[Saved entries]
• • • • • • •

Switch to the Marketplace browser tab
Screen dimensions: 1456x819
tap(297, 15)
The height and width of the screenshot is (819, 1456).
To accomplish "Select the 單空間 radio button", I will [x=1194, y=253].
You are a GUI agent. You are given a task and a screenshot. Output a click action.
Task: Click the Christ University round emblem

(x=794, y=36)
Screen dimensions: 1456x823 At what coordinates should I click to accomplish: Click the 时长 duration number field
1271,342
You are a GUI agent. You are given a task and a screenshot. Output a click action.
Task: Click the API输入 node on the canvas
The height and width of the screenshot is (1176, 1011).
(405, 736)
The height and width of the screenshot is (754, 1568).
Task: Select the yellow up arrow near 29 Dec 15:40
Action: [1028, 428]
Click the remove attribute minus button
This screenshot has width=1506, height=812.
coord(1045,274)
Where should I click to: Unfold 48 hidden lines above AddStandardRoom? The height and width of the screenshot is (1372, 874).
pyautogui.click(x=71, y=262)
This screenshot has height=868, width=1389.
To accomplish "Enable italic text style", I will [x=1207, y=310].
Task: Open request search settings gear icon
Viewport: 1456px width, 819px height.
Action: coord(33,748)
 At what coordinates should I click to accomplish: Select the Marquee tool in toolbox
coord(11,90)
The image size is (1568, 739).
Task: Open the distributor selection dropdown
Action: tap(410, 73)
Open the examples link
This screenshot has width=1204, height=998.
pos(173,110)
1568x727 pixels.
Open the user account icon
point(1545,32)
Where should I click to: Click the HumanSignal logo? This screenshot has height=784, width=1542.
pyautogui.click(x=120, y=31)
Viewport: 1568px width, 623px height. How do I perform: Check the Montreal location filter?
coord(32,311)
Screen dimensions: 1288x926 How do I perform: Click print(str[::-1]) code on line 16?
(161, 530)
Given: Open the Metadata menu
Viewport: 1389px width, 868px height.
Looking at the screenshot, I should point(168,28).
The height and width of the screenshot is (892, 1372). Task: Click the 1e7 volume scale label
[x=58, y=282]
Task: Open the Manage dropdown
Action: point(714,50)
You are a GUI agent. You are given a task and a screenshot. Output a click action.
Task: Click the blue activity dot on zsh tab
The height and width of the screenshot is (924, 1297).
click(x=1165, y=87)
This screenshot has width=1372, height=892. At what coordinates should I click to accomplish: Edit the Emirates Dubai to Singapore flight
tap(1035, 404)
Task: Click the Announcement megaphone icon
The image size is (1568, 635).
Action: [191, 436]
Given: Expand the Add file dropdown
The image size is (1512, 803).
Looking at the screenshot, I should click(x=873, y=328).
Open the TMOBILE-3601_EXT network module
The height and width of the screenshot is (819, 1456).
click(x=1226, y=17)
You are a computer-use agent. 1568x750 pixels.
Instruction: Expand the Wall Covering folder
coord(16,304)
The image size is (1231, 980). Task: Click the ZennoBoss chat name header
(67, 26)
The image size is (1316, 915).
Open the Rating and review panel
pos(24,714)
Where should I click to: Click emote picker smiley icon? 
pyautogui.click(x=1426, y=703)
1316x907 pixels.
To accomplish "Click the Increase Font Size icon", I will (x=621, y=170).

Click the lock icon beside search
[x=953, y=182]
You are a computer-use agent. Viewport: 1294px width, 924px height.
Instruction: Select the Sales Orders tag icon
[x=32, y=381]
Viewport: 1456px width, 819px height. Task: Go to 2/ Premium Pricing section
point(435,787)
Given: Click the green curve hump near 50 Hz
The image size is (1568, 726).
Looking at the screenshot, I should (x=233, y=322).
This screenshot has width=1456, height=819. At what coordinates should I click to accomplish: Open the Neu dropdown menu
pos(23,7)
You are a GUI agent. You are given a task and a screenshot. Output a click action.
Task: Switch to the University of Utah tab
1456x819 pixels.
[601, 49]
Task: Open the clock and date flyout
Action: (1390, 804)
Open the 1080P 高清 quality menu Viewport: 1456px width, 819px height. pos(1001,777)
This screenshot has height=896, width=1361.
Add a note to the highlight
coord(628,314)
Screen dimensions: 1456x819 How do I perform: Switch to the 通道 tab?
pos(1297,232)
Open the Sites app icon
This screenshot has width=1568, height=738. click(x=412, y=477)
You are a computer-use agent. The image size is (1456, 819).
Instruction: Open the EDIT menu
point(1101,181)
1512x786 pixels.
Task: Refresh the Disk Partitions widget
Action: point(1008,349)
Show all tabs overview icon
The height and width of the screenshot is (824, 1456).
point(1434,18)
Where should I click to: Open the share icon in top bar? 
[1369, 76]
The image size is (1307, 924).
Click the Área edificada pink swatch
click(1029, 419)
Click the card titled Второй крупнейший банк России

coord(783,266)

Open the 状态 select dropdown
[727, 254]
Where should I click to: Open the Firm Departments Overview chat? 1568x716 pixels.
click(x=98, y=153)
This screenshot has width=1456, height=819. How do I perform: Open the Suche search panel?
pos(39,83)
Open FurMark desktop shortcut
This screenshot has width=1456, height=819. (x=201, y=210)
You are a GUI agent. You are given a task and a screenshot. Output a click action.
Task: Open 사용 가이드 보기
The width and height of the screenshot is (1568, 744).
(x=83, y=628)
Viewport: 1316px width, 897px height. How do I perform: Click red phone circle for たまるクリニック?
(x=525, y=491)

• • • • • • •

PROBLEM STATEMENT: Return only the number of lines in the entries above that contain the word "will".

WRITTEN ANSWER: 3